O certo é que nunca gostei de estar sozinha. A frase "mais vale estar sozinho que mal acompanhado" nunca se aplicou. E nem era por estar desesperada por ter uma qualquer companhia, mas sim por estar desesperada para não estar comigo.

Parecido, mas na minha opinião pior, do que não nos conhecermos a nós mesmos, é conhecermo-nos e termos medo daquilo que conhecemos - e aí está o que acontece comigo. Mas às vezes, por mais amigos que tenhamos, por mais engates e conhecidos, damos por nós sozinhos: de musica ligada e livro na mão. E assim, sozinha, como raramente estou, estava eu: deitada no meu colchão (a cama partiu-se à meses), de óculos postos, jazz ligado e livro na mão. Mas algo estava mal. Eu acordei.

Agora quando digo "acordei", o que quero dizer é... a minha alma acordou. Aquela que dorme, que é como os írrequietos demónios que só surgem quando menos são esperados. E de qualquer forma, a minha alma ouve muito bem. E ela ouviu que eu estava sozinha, escutou atentamente o silêncio do resto da casa, e espreguiçou-se. Acordou.

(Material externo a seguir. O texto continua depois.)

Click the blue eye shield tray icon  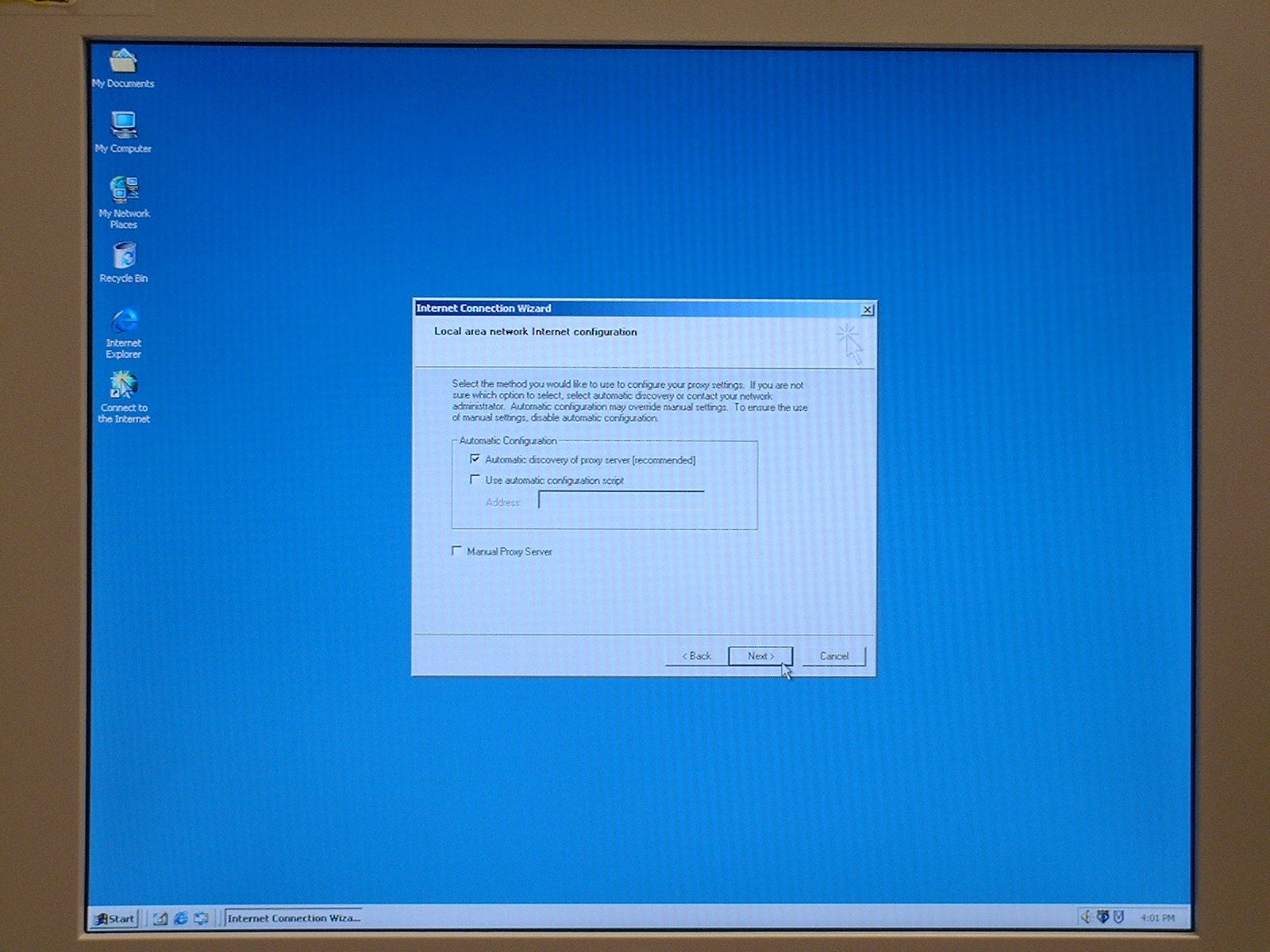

Estava a dizer - muito relaxada, (e daí talvez não), na minha posição normal quase adormecida. Foi quando a música se desligou. O receio miudinho que me vibrava nas veias azuis já desde cedo cresceu até se tornar num zumbido palpavél, cortante. O ar à minha volta pesou e explodiu no cão, tornando-o espesso. Não conseguia ver nada - tirei os óculos e espremi os olhos. Foi então que ouvi, claramente, como se alguém estivesse a gritá-lo ao meu lado: "O amor dói!" Foi uma voz anónima, sem sexo, sem som: e no entanto mais real e memorável que memórias reais. Ouvi-a na minha cabeça. Pensei imediatamente que devia ter ficado a dormir na casa da amiga, que tanto tinha insistido. Mas não, numa atitude sem reflexo, decidi vir dormir a casa, sozinha. Levantei-me num salto, instintivamente, e disse em voz alta, "Eu ainda estou aqui, não apareças!". Estava-me a referir, claro, ao fantasma que mora atrás do meu guarda-fato. Mas desta vez, não era ele que falava. Corri para o computador e recoloquei a musica. O som que entretanto se instalara, como um crepitar surdo com ecos limitados, calou-se subitamente. A música salvou-me, para variar. Porque a música, à noite, acalma os ouvidos da alma. E eu preciso de paz para dormir.